PR review loop
What happens to a pull request after an agent opens it. Your reviewers comment on GitHub, the agent reviews its own diff, and both streams become findings you resolve with a Fix this that writes new commits and rechecks itself until the work converges or asks for a person.
A pull request is where agent work meets your team. The agent opens it under your identity, your engineers read the diff and comment on GitHub the way they always have, and Disco Parrot automates the half that usually drags: the part where a comment becomes a change becomes another comment. It pulls your reviewers' comments in, lets the agent review its own diff alongside them, and turns each one into a finding you can hand back to an agent with one click. The agent answers with code, rechecks its own work, and keeps going until the finding is resolved or it has reached the point where a person should look.
This page is the loop itself: where the findings come from, what their severities and statuses mean, how Fix this dispatches an agent, and how the recheck decides when the work has converged. For how a pull request gets opened in the first place, and why GitHub stays the place you merge, read ship code.
Where the review lives
Every implementation plan that has opened a pull request gets a review surface of its own. From the plan's PR badge you open the in-app review, a full page built for reading a change and acting on it, laid out as three panels you can resize and collapse to taste:
- Plan context on the left, so the change is read against the work it was meant to do.

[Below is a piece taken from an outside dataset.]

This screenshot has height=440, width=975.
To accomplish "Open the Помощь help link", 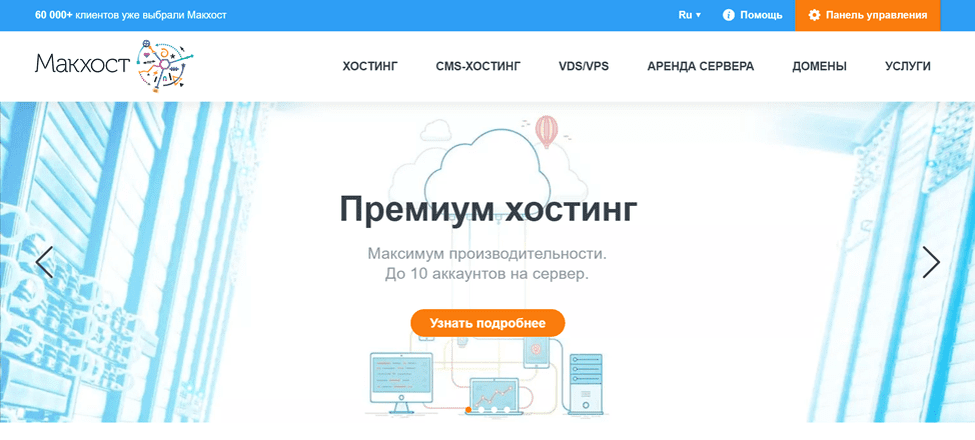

- The diff in the center: the pull request's files in a tree you can filter, shown split or unified, with a Viewed checkbox per file so a long review remembers where you stopped. Click a finding on the right and the diff jumps to the line it is about, which is how the two panels work as one.
- The conversation on the right, the stream of findings and comments the rest of this page is about. Its header keeps a live count of what is open and what is resolved, groups the stream by file, by severity, or by time, and hides resolved findings by default so the open work is what you see.
The surface is a page, not a popup, because reviewing a change is real work that deserves the room.
A plan gets its review surface the moment a pull request is opened against it. Until then the page shows a No PR yet prompt that points you to open one from the plan's Flows launcher or with /create-pr in chat.
The page stays in step with GitHub on its own. Once the pull request is merged or closed there, a banner marks it and the conversation goes read-only, so the in-app picture always matches the real one. If the pull request is deleted on GitHub, the page says so and offers a re-sync rather than guessing. GitHub stays the source of truth.
Where findings come from
A finding is one thing to address on the pull request. Two streams feed the conversation, and they sit side by side because to the work it does not matter which one raised the point.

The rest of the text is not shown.